Sabtu, 29 Desember 2012

Semoga Gie Tak Jadi Guevara



Republik ini jarang membuat film berlatar belakang politik. Hanya Pemberontakan G-30 S/PKI karya Arifin C. Noer – meski jadi alat propaganda Orde Baru – yang masuk hitungan. Kemunculan film Gie, karya kolaborasi sineas muda Riri Riza dan Mira Lesmana memberi kesegaran dan perspektif lain yang berbeda. Tetapi semenjak awal, Riri atau Mira tak menyebutnya sebagai film politik.

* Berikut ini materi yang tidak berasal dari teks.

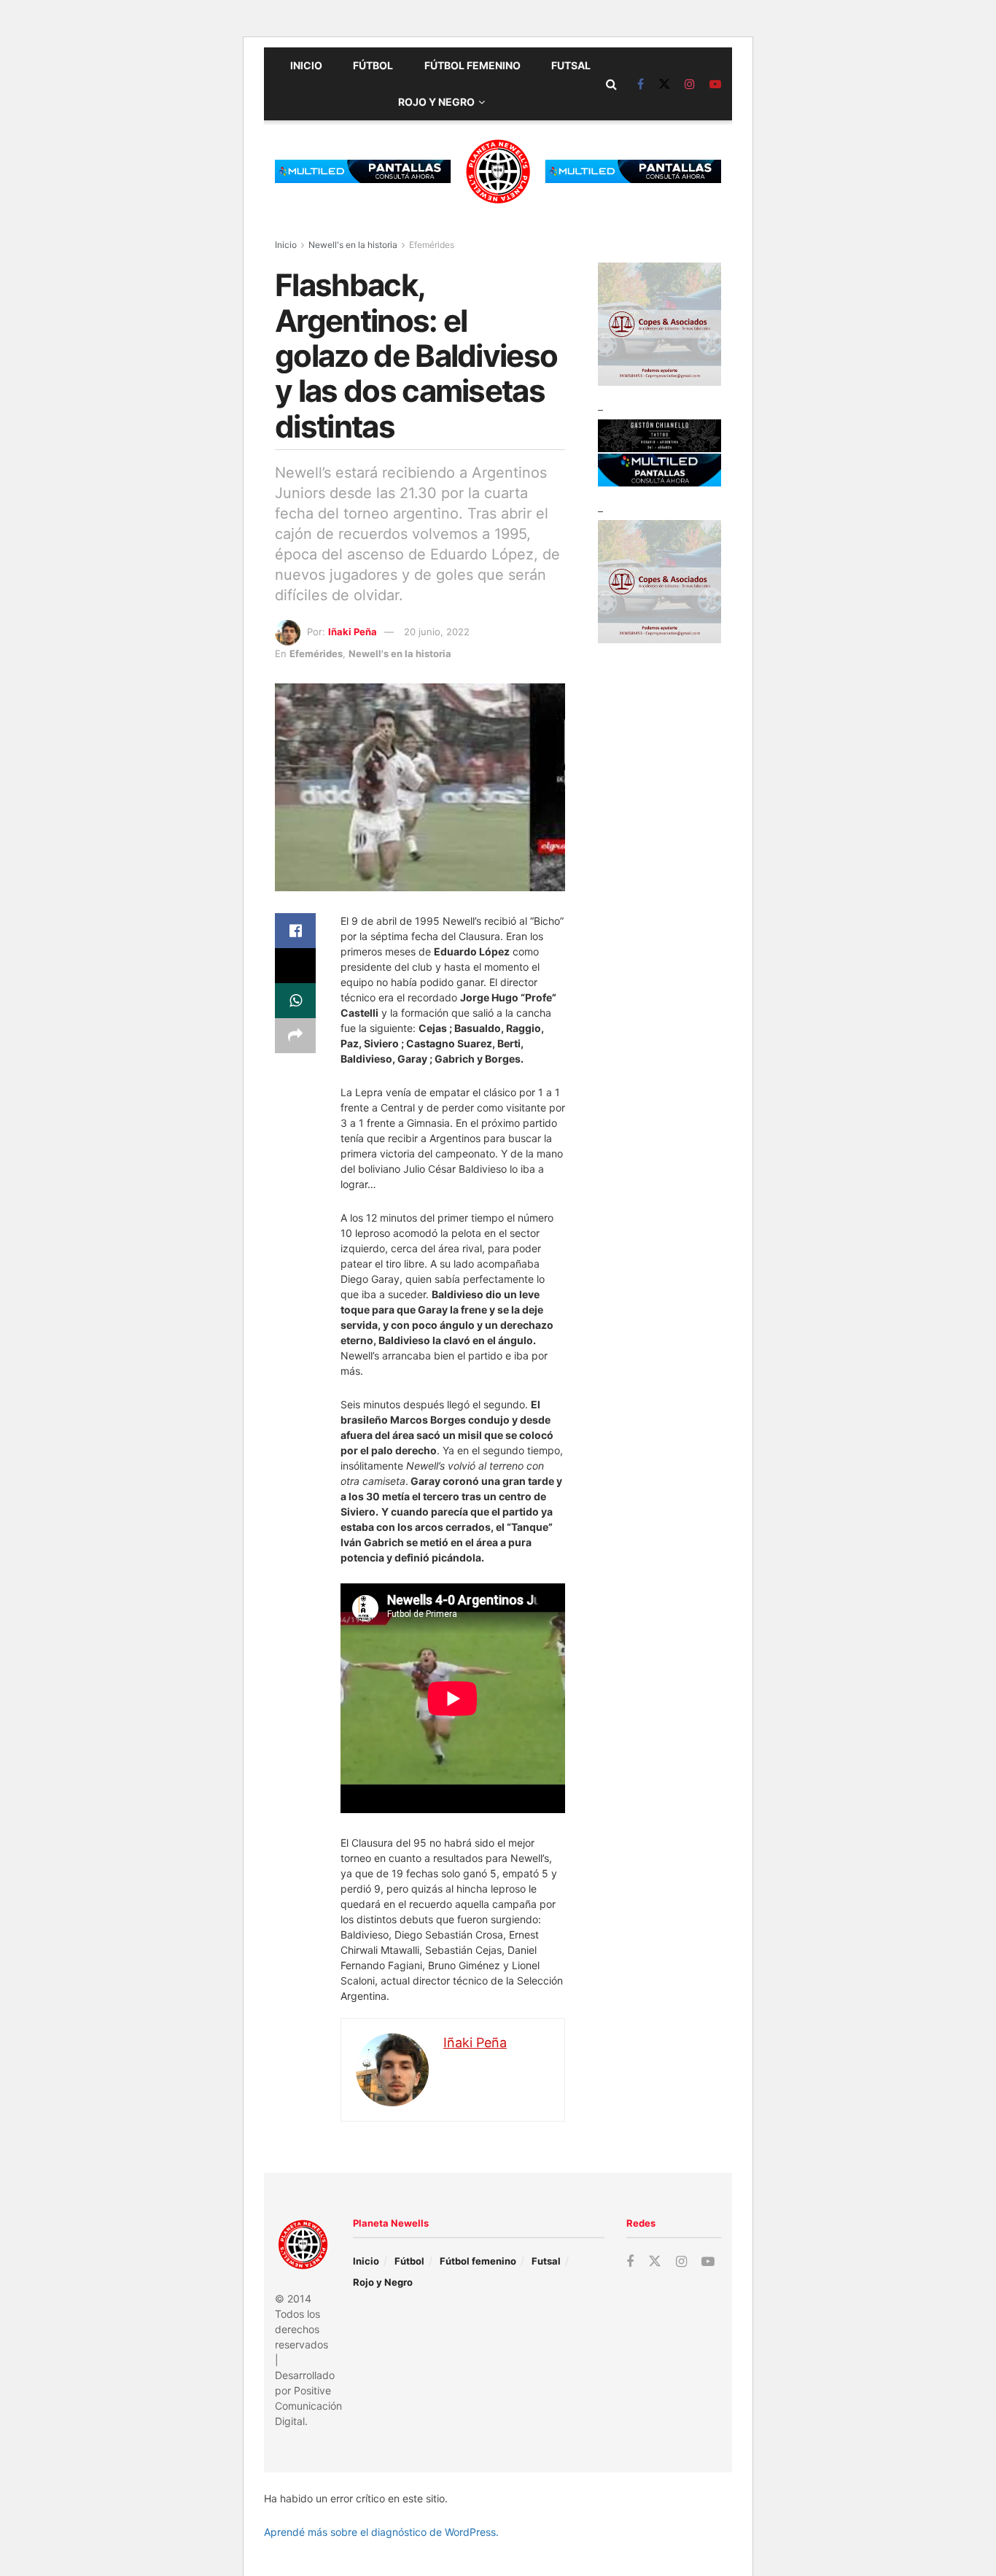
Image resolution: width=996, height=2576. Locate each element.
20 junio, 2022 (437, 631)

Pembuatan film Gie, boleh dibilang sebuah proyek idealis berbudget tinggi untuk ukuran Indonesia – Rp 7 miliar – duo sineas andal ini. Hasrat itu muncul usai mereka membaca buku Catatan Seorang Demostran milik Soe Hok Gie yang diterbitkan oleh LP3ES. Siapapun, dalam fase-fase pencarian terutama, akan terpengaruh dengan buku catatan harian mahasiswa Fakultas Sastra UI jurusan Sejarah yang kemudian jadi acuan mahasiswa aktivis ideal.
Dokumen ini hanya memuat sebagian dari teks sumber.